Neogen develops, produces and sells products used for food and animal safety. Its food safety segment includes diagnostic kits used to detect toxins, allergens, bacteria and other factors. Its animal safety segment includes consumable products used by veterinarians and animal health professionals. After a lackluster fiscal third-quarter earnings report, Neogen disclosed its margins would be lower than expected in the fourth quarter thanks to “elevated inventory write-offs.” The company also disclosed it will be divesting its genomics business in an effort to accelerate growth and expand margins. NEOG stock is down 60.6% overall so far in 2025.

3. Biohaven Ltd. (BHVN)

Biohaven is a clinical-stage biotechnology company developing a range of therapies, including Kv7 ion channel modulation for epilepsy and mood, myostatin inhibition for metabolic disorders and glutamate modulation for spinocerebellar ataxia (SCA) and obsessive-compulsive disorder. In April, the European Medicines Agency announced that Biohaven withdrew its application for marketing approval for Biohaven’s troriluzole after the agency noted it found several issues with the application. In May, the U.S. Food and Drug Administration announced a delay in its decision on troriluzole for treating SCA. Delays and withdrawals are bad news, and BHVN stock is down 62.2% this year.

2. AIFU Inc. (AIFU)

AIFU is an artificial intelligence-driven financial services platform based in China. AIFU shares have lost nearly 100% of their value in the past five years, and the stock’s price had dropped so low in 2025 that Nasdaq warned the company it could potentially be delisted. Instead, AIFU opted to conduct a 1-for-400 reverse stock split in May. While the reverse split made AIFU’s stock price appear more respectable, it didn’t do much to help investor returns or the company’s financial performance. AIFU may have avoided a delisting, but its investors have still endured a year-to-date decline of 72.5%.

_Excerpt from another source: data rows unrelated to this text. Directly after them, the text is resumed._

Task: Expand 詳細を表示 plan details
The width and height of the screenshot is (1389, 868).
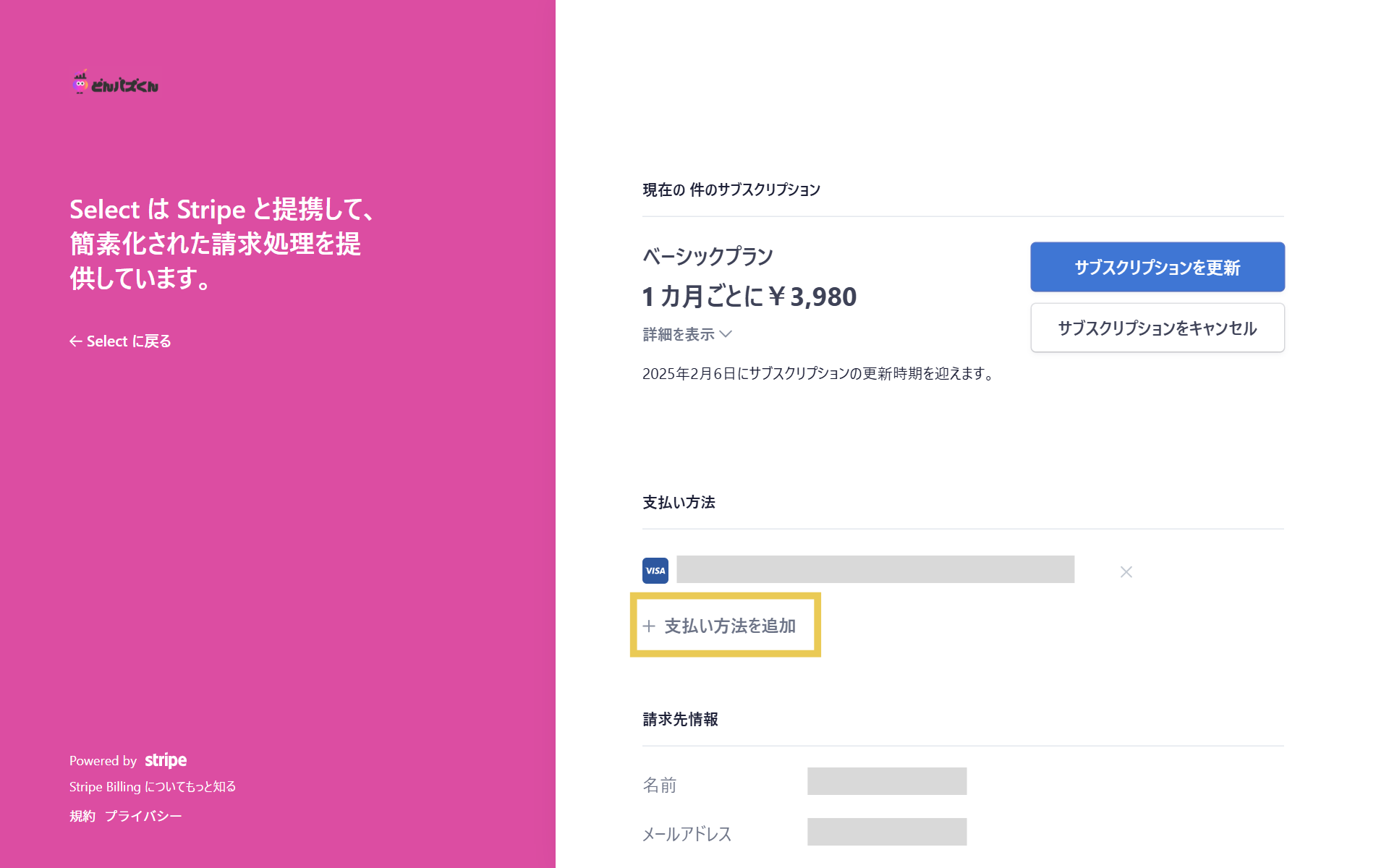Action: [687, 334]
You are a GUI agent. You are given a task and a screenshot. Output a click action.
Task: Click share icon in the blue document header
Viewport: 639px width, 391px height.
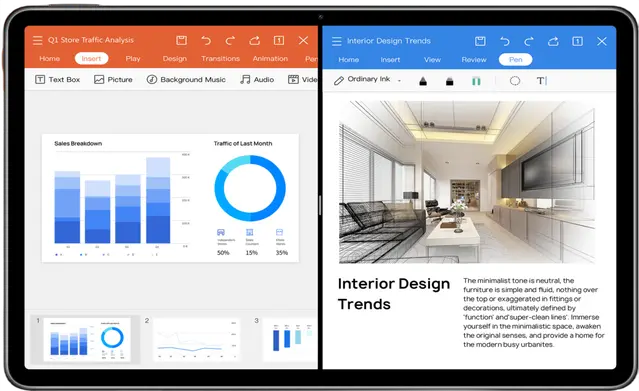tap(553, 41)
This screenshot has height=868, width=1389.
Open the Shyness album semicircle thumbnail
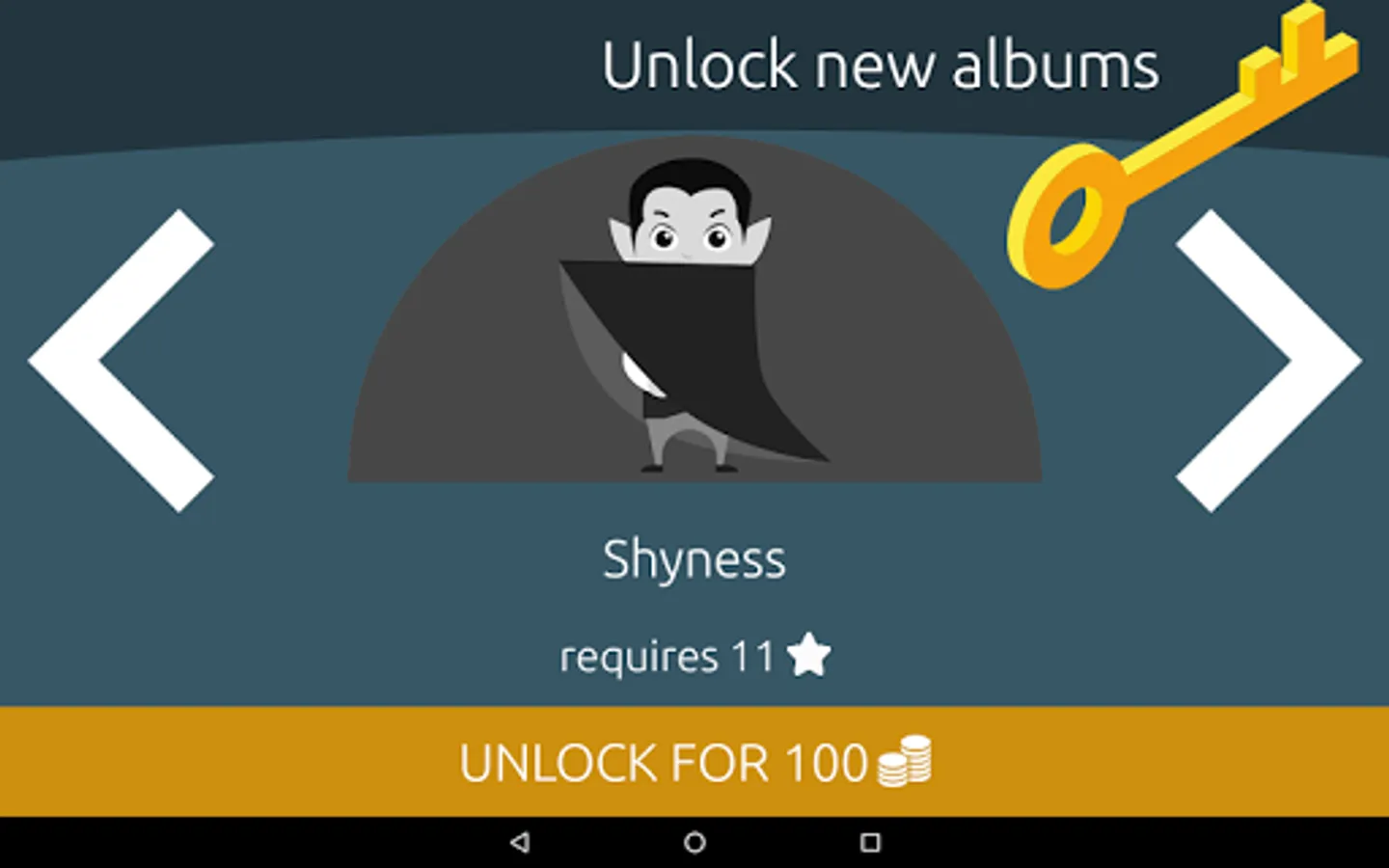pos(694,309)
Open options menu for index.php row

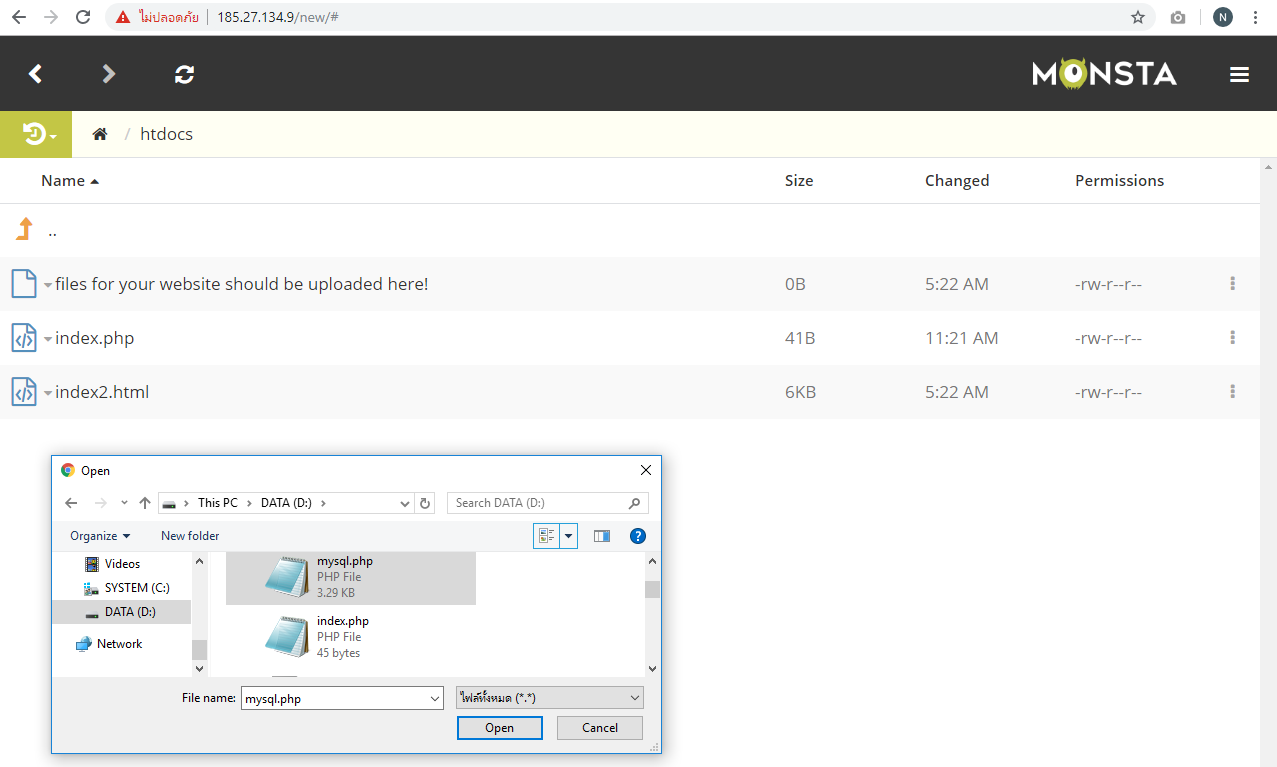pos(1232,338)
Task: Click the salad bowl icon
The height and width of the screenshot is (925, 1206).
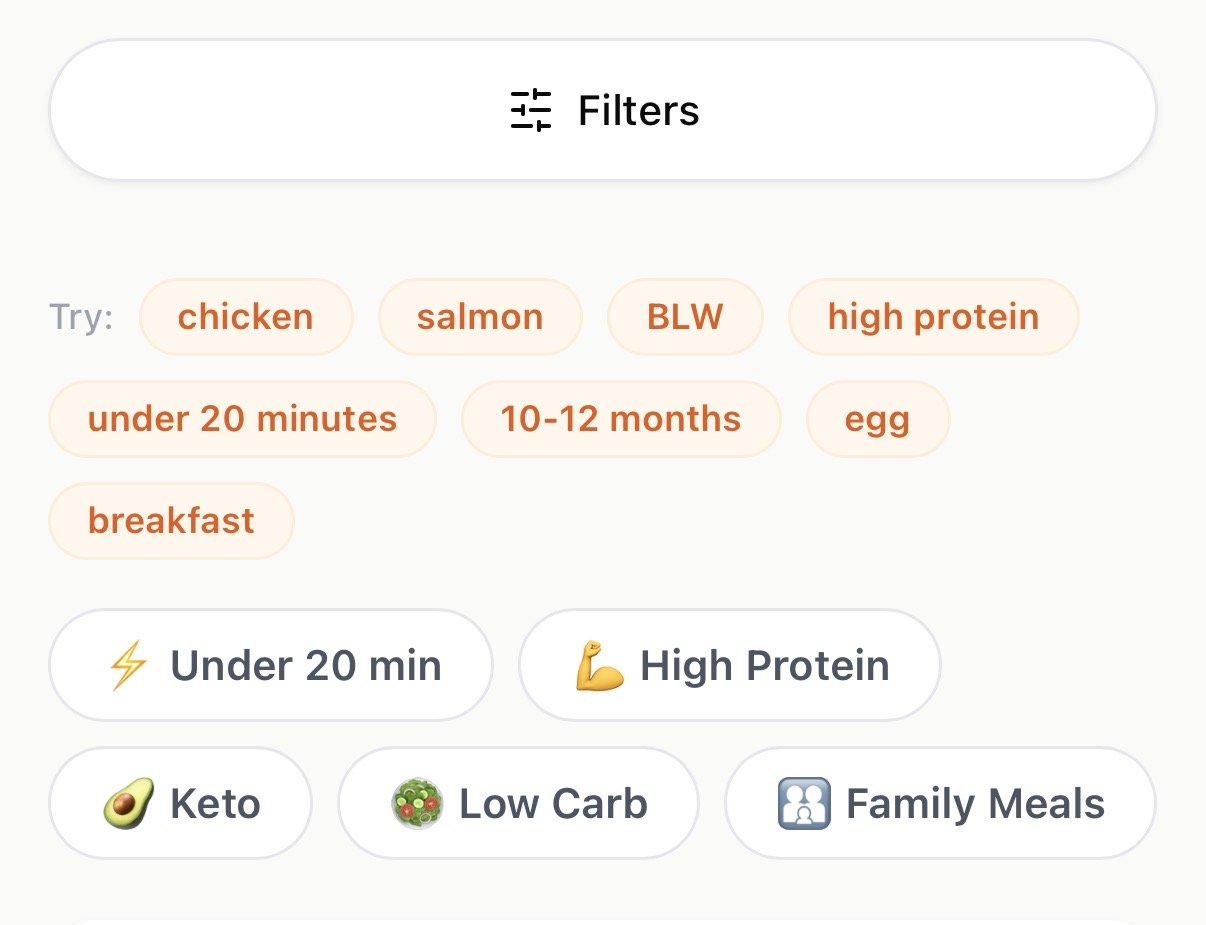Action: click(417, 804)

1. Sarepta Therapeutics Inc. (SRPT)

Sarepta Therapeutics is a biopharmaceutical company developing gene therapies to treat DMD and limb-girdle muscular dystrophy. Sarepta’s leading treatment is Elevidys, a gene therapy for treating DMD. Not surprisingly, Sarepta shares took a hit when the company reported in March that a patient taking Elevidys died from acute liver failure. In June, the company reported a second Elevidys patient death due to liver failure. The FDA has subsequently launched an investigation, and investors are understandably spooked about the outlook for Elevidys and Sarepta. SRPT stock is down 85.9% overall in 2025.